Undang-undang itu menetapkan bahwa inspeksi mendatang di situs nuklir Iran oleh IAEA membutuhkan persetujuan Dewan Keamanan Nasional Tertinggi Teheran.
Menlu Iran Abbas Araqchi mengatakan dalam wawancara dengan CBS News situs nuklir Fordow rusak parah akibat bom AS.
Meski demikian, Araqchi juga mengungkapkan negaranya masih membuka pintu diplomasi dengan AS untuk kembali membahas kesepakatan nuklir.

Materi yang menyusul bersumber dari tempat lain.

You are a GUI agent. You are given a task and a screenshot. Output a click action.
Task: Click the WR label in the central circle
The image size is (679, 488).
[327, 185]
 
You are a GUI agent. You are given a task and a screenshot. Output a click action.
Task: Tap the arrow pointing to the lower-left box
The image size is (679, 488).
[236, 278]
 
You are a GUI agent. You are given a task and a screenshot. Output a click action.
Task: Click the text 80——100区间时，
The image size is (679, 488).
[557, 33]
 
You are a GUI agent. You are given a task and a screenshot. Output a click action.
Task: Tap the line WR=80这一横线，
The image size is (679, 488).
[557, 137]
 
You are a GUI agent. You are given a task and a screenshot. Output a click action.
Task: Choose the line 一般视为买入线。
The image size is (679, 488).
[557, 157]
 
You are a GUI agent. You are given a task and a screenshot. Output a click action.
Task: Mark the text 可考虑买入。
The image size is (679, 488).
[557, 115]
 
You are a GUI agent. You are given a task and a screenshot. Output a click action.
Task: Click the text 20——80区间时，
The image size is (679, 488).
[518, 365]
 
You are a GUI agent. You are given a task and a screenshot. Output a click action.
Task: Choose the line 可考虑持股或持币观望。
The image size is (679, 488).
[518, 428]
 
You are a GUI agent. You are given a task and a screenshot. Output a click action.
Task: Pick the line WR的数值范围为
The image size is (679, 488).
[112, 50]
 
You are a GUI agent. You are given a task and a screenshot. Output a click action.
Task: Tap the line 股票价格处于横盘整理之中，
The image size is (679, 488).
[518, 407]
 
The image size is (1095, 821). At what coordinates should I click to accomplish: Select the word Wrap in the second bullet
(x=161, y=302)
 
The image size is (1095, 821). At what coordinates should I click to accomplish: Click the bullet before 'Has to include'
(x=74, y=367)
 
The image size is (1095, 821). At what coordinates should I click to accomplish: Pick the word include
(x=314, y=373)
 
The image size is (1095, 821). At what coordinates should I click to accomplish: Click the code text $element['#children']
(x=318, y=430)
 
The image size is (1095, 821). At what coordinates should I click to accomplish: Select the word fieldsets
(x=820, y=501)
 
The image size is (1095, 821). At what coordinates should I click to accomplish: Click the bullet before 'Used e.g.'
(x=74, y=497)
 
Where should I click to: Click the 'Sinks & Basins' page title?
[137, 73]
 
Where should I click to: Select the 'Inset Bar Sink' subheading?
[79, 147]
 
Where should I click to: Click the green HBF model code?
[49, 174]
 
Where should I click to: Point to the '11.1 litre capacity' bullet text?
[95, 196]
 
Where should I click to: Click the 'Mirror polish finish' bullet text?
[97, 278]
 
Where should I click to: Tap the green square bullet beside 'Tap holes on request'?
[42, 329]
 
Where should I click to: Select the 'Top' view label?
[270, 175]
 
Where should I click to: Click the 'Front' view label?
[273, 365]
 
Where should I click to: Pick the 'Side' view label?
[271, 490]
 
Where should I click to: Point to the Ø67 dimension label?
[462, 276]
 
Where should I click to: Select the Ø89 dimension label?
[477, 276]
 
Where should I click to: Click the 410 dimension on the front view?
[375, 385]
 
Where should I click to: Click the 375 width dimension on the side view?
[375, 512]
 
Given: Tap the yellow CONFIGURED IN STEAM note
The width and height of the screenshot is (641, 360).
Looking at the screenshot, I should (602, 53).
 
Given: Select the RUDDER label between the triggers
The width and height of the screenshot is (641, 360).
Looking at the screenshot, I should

"Saya rasa negosiasi tidak akan dimulai secepat itu. Tapi pintu diplomasi tidak akan pernah ditutup," ujarnya.
Iran sebelumnya memang telah mengancam akan menghentikan kerja sama dengan IAEA, menuduh mereka berpihak dengan negara-negara Barat dan memberikan pembenaran atas serangan udara Israel.
Serangan Israel ke Iran pada 13 Juni lalu dilakukan satu hari setelah dewan IAEA memberikan suara untuk menyatakan Iran melanggar kewajiban berdasarkan Perjanjian Non-Proliferasi Nuklir.
"Kami mengetahui laporan itu. IAEA menunggu informasi lebih lanjut dari Iran," kata IAEA dalam pernyataannya, dikutip dari Reuters.
Sementara, Menlu Israel Gideon Saar menyebut langkah Iran itu memalukan.
"Iran baru saja mengumumkan pengumuman yang memalukan tentang penangguhan kerja samanya dengan IAEA. Ini adalah penolakan total terhadap semua kewajiban dan komitmen nuklir internasional," kata Saar.
Saar juga mendesak negara-negara Eropa yang jadi bagian kesepakatan nuklir Iran tahun 2015 untuk menerapkan apa yang disebut klausul snapback. Dalam klausul itu, PBB akan memberlakukan kembali sanksi yang sebelumnya diberlakukan kepada Iran jika salah satu negara Barat menyatakan Iran tidak mematuhinya.